We're still really excited about the multi-year ramp in front of us on LNG. The world remains short energy and U.S. LNG is going to be a big part of solving that shortage and we're well positioned to deliver gas into that market and see the value of our gas increase as a result of how we deliver into that market at the same time recognizing that we'll be a very important source of supply for growing domestic demand for natural gas. So a lot of gas resource in the United States. We own a lot of it today. The pro-forma company will own more of it than anyone. And so we're very excited about what all of this represents. We think the opportunities are significant. You've seen a lot of headlines just recently with Woodside investing in Tellurian or buying Tellurian and giving some new momentum to that project, the Driftwood project there, just south of our asset in the Haynesville. LNG is moving and moving, we think, pretty constructively. There have been a little bit of delays in some of the projects that are coming on here in the near-term. But those projects are moving by months, not by years or decades. And so, we're fine with all of that. This is a very long-term dynamic that's playing out in front of us that we're extremely well positioned for.

Operator

Our next question will come from Zach Parham with JPMorgan.

Speaker 8

During 2Q, you had some price-related curtailments and you've recently indicated that those curtailments have largely been brought back online. Nick, you mentioned in the prepared remarks that you were prepared to curtail again if prices were weak in the fall. Can you just detail what you would need to see from maybe a local pricing perspective to start curtailing some volumes in both the Marcellus and the Haynesville?

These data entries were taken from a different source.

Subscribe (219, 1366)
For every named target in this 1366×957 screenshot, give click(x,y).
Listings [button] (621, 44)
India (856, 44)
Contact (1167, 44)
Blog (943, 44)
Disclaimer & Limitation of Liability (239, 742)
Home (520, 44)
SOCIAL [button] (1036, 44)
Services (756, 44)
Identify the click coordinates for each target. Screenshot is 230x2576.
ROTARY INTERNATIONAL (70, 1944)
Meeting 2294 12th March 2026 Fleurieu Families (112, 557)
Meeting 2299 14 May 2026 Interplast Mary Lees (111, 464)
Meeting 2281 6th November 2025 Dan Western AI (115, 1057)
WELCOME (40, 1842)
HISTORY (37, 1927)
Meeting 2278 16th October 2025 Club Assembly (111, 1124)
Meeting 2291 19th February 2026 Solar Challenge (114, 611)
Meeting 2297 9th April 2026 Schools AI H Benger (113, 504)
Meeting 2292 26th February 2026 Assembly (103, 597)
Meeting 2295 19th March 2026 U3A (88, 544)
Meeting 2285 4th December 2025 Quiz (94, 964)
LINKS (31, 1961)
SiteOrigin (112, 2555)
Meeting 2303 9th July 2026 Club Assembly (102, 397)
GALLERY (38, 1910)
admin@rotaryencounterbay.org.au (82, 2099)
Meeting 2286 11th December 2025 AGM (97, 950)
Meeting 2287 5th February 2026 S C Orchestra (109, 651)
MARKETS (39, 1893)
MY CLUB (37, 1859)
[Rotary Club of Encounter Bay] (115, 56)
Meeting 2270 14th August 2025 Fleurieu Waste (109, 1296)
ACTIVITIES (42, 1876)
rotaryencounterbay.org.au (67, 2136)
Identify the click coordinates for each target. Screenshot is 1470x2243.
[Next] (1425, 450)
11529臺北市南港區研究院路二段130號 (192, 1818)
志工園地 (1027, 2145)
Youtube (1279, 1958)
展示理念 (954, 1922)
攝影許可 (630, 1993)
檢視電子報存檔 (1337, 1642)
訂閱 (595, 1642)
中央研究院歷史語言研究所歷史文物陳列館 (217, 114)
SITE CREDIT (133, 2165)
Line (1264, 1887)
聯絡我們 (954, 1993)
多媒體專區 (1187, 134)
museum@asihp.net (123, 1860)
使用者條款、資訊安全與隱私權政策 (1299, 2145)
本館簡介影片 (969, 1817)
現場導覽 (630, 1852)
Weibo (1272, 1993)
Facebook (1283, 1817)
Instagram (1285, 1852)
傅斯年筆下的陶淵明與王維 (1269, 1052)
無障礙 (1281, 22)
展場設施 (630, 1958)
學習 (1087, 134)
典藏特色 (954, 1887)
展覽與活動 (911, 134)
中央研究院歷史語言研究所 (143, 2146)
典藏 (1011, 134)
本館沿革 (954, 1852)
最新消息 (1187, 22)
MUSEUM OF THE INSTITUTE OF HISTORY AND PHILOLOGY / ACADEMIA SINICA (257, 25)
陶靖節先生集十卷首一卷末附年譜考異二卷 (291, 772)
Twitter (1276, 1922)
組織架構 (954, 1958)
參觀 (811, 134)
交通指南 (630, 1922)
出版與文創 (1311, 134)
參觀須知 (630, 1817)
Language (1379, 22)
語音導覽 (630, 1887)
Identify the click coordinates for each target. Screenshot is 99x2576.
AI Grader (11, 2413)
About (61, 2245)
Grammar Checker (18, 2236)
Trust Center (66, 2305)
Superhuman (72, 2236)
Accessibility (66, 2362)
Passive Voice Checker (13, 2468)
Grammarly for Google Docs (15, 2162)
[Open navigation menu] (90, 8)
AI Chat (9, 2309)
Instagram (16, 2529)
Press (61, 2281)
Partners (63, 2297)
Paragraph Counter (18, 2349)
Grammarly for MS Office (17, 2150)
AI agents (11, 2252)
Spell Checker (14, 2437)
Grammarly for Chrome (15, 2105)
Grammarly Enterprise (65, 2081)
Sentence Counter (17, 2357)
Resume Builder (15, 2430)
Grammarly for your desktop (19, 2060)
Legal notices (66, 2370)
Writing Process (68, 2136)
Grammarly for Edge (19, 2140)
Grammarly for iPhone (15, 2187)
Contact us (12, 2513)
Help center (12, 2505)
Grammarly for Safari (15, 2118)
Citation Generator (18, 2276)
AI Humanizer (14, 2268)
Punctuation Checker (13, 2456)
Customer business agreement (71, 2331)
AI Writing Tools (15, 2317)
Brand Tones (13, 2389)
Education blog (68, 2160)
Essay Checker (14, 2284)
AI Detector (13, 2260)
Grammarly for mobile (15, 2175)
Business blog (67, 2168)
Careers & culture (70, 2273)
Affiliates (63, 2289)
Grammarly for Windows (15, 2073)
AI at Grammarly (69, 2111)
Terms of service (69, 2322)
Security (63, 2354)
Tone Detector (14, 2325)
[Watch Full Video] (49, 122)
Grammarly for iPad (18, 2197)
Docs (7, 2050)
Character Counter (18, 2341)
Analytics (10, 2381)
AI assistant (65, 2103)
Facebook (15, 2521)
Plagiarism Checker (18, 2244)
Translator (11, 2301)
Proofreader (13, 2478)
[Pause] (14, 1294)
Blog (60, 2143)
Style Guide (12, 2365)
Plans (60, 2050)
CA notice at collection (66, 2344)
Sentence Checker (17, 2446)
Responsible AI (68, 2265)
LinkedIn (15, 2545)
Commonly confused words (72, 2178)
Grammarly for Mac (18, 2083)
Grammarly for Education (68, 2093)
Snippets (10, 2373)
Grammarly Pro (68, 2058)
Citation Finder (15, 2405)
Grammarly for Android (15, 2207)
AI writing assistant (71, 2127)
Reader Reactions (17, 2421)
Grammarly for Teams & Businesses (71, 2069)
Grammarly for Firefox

We'll stay away from giving you an exact price on that. You can certainly look back and see the prices in the spring and see that they got pretty low. So, if there's a repeat of some very low prices like that then we would curtail more volumes. One thing that's important to note in our projection is that we don't consider curtailment for price reasons in our projections of any significant magnitude. We sort of have a historical pattern of shoulder season reductions in volumes that's pretty modest that would be in there, but nothing beyond our historical pattern. So if there are significant price curtailments that would reduce our production in the second half of the year, which we're totally prepared and willing and ready to do if the market ends up showing us that it's necessary.

Zach, this is Josh. I’d like to add a bit to that. The market is very dynamic, and our teams do an outstanding job of monitoring conditions. Together with our marketing and operations teams, we evaluate decisions almost daily regarding the need for gas in the market. Additionally, we are focused on implementing our deferred TIL strategy. We expect a 17% decline in volume from Q2 of this year through the fourth quarter, which translates to just over 0.5 Bcf a day of production capacity coming offline. We are fully committed to restoring productive capacity when market conditions improve.

Speaker 8

My follow-up, just on your operational plans. You're running a bit ahead of schedule on your deferred turning lines and DUCs that you're going to build this year, you took down CapEx by $50 million this quarter. If you continue to run ahead of schedule, is there room for CapEx to move incrementally lower? Or would you just enter 2025 with a few more deferrals than you'd originally planned?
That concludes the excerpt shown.